14.4.3.9.5 AESU Key Registers
The AESU key registers hold from 16, 24, or 32 bytes of key data, with the first 8 bytes of key data written
to key 1. Any key data written to bytes beyond the value written to the key size register will be ignored.
The key data registers are cleared when the AESU is reset or re-initialized. If these registers are modified
during message processing, a context error will be generated.
The key data registers may be read when changing context in decrypt mode. To resume processing, the
value read must be written back to the key registers and the 'restore decrypt key' bit must be set in the
mode register. This eliminates the overhead of expanding the key prior to starting decryption when
switching context.
14.4.3.9.6 AESU FIFOs
The AESU fetches data 128 bits at a time from the shared symmetric input FIFO. During processing, the
input data is encrypted or decrypted with the key and initialization vector (CBC mode only) and the results
are placed in the shared symmetric output FIFO. The output size is the same as the input size.
Writing to the AESU FIFO address space places 64 bits of message data into the input FIFO and configures
the shared symmetric FIFOs to be reserved by AESU. The input FIFO may be written any time the IFW
signal is asserted (as indicated in the AESU status register). This will indicate that the number of bytes of
available space is at or above the threshold specified in the mode register. There is no limit on the total
number of bytes in a message. The number of bits in the final message block must be set in the data size
register.
Reading from the AESU FIFO address space will pop 64 bits of message data from the shared symmetric
output FIFO. The output FIFO may be read any time the OFR signal is asserted (as indicated in the AESU
status register). This will indicate that the number of bytes in the output FIFO is at or above the threshold
specified in the mode register.
14.5 Channel
The channel in the SEC manages the execution of each cryptographic task, making use of one or more of
the SEC's execution units (EUs). Control information and data pointers for a given task are stored in the
form of a descriptor (see
A descriptor determines what EUs will be used, how they will be configured, where to fetch needed data,
and where to store the results.
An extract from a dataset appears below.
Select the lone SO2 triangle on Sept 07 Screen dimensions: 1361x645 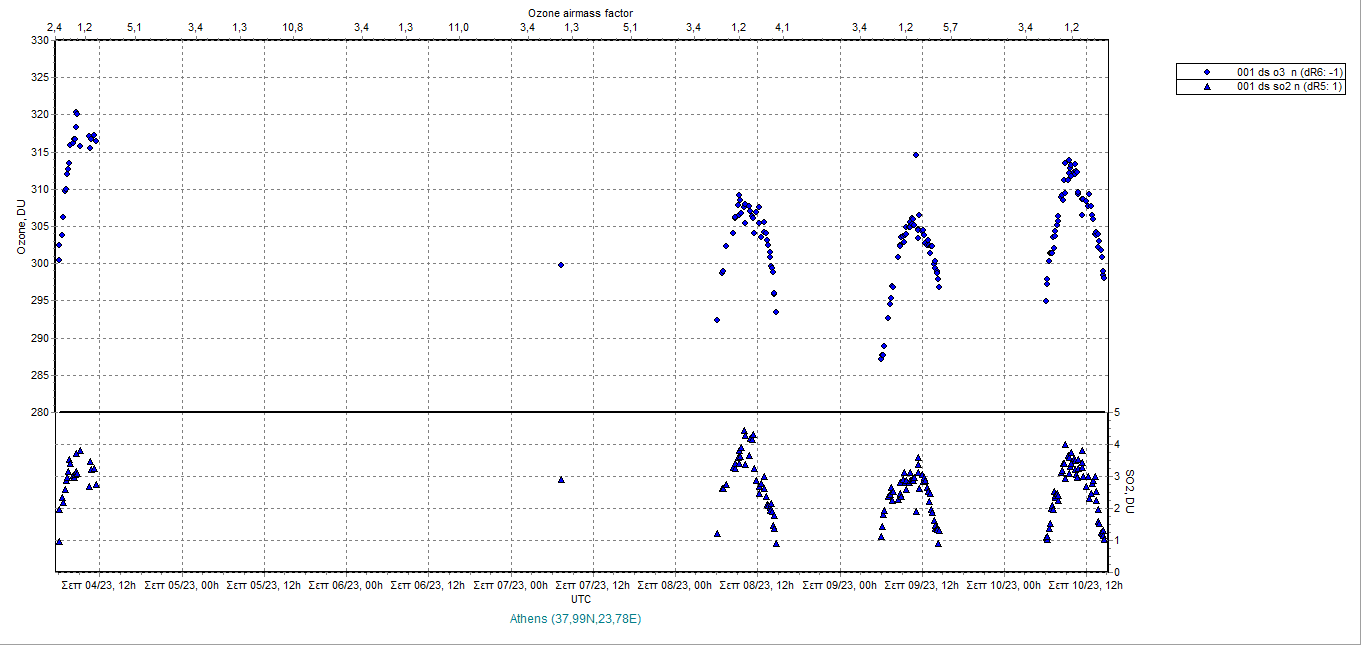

To invoke cryptographic tasks, the host constructs a descriptor, and writes
a pointer to the descriptor into the channel's fetch FIFO. The fetch FIFO can store up to 24 pointers.
Operations performed by the channel include the following (not necessarily in this order):
• If the channel is idle and its fetch FIFO is non-empty, read the next descriptor pointer from the fetch
FIFO, and use this pointer to read the descriptor into the channel's descriptor buffer.
• Request from the controller the assignment of one or more EUs for the use of the channel. Where
necessary, configure the secondary EU to snoop input or output data intended for the primary EU.
• Upon notification of completion of the EU reset sequence, initialize mode registers in the assigned
EU.
• Initialize EUs and write to EU registers such as key size and text-data size.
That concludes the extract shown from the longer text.